▶ _WHAT THIS TASK INVOLVES_:
Using the material below, print the line that contains "You are a computer-use agent. Screen", the line that contains "1080x403 pixels.", and every line in between, exactly and nothing else.

▶ _STUDY MATERIAL_:

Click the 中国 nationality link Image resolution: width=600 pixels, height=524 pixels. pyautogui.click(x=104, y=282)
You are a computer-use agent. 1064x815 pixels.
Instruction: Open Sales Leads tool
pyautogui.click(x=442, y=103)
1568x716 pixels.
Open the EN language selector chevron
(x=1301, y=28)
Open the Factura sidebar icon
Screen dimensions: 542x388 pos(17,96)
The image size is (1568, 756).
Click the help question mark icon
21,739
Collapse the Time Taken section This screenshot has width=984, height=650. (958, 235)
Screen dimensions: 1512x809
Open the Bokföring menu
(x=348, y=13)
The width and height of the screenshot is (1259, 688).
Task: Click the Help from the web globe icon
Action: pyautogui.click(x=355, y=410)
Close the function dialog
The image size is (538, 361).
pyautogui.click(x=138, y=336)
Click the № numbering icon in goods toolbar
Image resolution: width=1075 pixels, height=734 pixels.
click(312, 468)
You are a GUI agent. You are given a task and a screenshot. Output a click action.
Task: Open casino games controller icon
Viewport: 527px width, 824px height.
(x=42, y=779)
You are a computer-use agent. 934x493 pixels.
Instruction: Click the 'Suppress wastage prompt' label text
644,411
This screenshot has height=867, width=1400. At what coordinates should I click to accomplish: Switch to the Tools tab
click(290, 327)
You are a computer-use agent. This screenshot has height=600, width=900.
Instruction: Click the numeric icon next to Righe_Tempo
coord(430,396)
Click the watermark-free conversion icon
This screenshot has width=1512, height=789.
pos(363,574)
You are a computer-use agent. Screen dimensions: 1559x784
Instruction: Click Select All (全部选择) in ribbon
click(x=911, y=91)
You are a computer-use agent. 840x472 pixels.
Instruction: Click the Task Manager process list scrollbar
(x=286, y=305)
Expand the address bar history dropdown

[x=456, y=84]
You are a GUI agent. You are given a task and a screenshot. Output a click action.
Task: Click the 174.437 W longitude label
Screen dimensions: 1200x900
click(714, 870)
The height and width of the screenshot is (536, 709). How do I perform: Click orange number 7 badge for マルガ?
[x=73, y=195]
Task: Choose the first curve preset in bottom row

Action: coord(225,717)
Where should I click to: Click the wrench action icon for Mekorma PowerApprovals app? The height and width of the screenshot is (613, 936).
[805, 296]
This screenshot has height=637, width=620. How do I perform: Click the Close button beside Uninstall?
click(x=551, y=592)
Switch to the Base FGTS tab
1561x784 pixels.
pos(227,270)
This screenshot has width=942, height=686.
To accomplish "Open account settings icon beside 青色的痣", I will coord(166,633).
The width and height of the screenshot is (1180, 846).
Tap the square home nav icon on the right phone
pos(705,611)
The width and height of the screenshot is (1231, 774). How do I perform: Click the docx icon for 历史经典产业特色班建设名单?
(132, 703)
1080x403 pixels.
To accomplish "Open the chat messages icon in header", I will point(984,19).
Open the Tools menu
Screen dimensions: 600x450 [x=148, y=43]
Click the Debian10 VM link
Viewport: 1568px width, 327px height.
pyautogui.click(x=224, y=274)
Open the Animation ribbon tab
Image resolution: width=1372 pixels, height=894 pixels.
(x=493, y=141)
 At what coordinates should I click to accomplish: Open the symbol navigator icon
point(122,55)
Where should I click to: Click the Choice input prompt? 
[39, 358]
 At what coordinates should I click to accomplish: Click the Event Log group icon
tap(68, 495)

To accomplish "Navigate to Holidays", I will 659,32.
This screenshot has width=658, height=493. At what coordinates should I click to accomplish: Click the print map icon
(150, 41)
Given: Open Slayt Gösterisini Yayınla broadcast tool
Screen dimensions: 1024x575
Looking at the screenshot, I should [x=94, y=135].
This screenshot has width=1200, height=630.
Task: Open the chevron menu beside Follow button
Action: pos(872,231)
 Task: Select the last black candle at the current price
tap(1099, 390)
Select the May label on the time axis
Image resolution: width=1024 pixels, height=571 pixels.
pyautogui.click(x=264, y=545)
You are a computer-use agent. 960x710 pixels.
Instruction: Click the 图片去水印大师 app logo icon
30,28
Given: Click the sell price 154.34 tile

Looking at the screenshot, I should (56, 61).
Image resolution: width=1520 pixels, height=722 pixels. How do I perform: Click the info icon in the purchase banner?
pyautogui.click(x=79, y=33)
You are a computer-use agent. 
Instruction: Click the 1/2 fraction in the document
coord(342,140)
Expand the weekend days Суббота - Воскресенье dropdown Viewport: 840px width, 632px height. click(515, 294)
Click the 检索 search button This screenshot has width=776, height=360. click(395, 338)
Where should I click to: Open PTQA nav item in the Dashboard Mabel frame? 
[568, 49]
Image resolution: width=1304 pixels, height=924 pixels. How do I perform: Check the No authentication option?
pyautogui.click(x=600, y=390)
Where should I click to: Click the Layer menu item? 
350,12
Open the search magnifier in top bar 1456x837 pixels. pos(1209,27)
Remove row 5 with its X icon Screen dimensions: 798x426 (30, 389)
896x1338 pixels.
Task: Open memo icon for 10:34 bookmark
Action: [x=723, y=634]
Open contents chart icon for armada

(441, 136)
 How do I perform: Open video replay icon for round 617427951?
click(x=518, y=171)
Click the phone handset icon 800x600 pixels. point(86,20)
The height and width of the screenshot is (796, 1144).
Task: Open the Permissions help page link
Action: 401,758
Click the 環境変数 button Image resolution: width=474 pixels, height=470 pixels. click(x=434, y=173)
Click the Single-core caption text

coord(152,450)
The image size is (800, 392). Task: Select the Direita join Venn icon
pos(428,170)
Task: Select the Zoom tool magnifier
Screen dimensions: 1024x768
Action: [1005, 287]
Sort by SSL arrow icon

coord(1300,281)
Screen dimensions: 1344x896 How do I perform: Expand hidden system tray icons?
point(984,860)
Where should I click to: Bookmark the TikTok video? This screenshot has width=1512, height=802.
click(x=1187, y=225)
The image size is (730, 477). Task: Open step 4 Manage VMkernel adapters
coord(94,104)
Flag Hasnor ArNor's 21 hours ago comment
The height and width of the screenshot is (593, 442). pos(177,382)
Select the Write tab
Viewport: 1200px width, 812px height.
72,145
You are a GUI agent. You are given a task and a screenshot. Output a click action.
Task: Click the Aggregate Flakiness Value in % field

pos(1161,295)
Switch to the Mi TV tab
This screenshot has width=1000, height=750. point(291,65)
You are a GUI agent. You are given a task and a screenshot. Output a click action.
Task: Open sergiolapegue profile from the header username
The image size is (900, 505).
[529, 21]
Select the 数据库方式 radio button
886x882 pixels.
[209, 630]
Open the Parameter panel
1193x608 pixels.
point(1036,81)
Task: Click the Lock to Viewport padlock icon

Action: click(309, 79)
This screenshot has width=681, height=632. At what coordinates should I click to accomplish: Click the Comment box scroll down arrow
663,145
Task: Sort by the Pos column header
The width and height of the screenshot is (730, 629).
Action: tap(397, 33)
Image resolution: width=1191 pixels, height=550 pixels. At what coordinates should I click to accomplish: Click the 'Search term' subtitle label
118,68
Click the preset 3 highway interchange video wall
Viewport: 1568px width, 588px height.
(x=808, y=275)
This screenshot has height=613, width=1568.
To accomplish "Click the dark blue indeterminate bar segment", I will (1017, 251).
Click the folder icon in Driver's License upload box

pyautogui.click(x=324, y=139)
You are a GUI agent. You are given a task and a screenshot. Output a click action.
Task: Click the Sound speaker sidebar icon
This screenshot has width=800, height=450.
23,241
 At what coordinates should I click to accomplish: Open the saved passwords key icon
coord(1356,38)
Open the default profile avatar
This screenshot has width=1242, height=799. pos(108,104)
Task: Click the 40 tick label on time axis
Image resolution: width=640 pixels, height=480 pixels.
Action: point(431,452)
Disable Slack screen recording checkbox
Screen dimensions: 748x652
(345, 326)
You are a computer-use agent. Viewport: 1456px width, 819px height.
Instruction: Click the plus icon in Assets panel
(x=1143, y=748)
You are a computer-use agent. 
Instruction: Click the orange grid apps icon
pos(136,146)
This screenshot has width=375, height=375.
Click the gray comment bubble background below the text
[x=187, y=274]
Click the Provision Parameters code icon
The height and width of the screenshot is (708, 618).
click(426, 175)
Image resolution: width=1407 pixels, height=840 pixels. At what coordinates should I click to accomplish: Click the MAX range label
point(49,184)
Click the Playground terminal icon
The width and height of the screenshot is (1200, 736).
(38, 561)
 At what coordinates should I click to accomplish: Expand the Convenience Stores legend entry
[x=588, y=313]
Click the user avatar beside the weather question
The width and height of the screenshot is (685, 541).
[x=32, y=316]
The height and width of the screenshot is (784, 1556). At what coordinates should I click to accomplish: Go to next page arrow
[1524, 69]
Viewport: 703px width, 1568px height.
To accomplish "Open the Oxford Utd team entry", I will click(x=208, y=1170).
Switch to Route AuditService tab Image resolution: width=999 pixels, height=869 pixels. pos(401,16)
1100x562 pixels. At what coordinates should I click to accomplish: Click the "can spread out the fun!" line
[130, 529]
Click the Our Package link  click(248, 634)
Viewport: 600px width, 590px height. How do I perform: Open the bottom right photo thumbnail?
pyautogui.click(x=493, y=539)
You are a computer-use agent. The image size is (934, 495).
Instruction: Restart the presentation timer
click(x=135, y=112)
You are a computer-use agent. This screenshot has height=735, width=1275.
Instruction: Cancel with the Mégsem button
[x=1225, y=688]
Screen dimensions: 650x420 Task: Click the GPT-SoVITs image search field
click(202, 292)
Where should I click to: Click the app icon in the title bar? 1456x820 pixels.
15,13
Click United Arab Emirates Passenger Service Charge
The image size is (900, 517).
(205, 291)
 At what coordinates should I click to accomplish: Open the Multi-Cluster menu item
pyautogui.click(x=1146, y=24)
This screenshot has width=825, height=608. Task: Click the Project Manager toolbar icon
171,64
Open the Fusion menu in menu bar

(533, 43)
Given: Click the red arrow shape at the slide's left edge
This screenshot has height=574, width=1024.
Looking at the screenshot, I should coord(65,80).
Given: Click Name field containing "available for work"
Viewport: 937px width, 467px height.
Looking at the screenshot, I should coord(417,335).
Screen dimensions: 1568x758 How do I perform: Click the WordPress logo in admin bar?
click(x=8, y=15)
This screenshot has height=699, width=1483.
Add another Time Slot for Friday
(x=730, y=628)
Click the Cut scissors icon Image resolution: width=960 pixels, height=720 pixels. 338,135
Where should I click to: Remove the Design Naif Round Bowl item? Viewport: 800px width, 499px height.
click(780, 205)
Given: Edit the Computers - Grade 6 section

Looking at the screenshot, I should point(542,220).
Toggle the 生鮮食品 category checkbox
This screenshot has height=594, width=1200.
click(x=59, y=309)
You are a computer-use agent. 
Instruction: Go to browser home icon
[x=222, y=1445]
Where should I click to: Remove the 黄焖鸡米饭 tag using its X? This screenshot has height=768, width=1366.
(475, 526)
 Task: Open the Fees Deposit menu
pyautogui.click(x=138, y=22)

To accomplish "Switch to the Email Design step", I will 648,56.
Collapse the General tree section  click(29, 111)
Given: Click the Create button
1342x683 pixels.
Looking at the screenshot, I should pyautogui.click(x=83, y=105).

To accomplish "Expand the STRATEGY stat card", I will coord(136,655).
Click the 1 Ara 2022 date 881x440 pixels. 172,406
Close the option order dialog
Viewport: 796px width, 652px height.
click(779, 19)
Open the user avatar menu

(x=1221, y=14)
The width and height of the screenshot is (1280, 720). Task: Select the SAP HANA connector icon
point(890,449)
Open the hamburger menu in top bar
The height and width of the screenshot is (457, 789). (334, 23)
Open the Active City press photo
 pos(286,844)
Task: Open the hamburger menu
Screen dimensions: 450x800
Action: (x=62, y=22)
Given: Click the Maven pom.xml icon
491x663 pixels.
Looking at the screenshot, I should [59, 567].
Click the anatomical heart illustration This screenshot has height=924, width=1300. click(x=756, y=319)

▶ _WRITTEN RESPONSE_:
You are a computer-use agent. Screen dimensions: 1559x784
Instruction: Click Select All (全部选择) in ribbon
click(x=911, y=91)
You are a computer-use agent. 840x472 pixels.
Instruction: Click the Task Manager process list scrollbar
(x=286, y=305)
Expand the address bar history dropdown

[x=456, y=84]
You are a GUI agent. You are given a task and a screenshot. Output a click action.
Task: Click the 174.437 W longitude label
Screen dimensions: 1200x900
click(714, 870)
The height and width of the screenshot is (536, 709). How do I perform: Click orange number 7 badge for マルガ?
[x=73, y=195]
Task: Choose the first curve preset in bottom row

Action: coord(225,717)
Where should I click to: Click the wrench action icon for Mekorma PowerApprovals app? The height and width of the screenshot is (613, 936).
[805, 296]
This screenshot has height=637, width=620. How do I perform: Click the Close button beside Uninstall?
click(x=551, y=592)
Switch to the Base FGTS tab
1561x784 pixels.
pos(227,270)
This screenshot has width=942, height=686.
To accomplish "Open account settings icon beside 青色的痣", I will coord(166,633).
The width and height of the screenshot is (1180, 846).
Tap the square home nav icon on the right phone
pos(705,611)
The width and height of the screenshot is (1231, 774). How do I perform: Click the docx icon for 历史经典产业特色班建设名单?
(132, 703)
1080x403 pixels.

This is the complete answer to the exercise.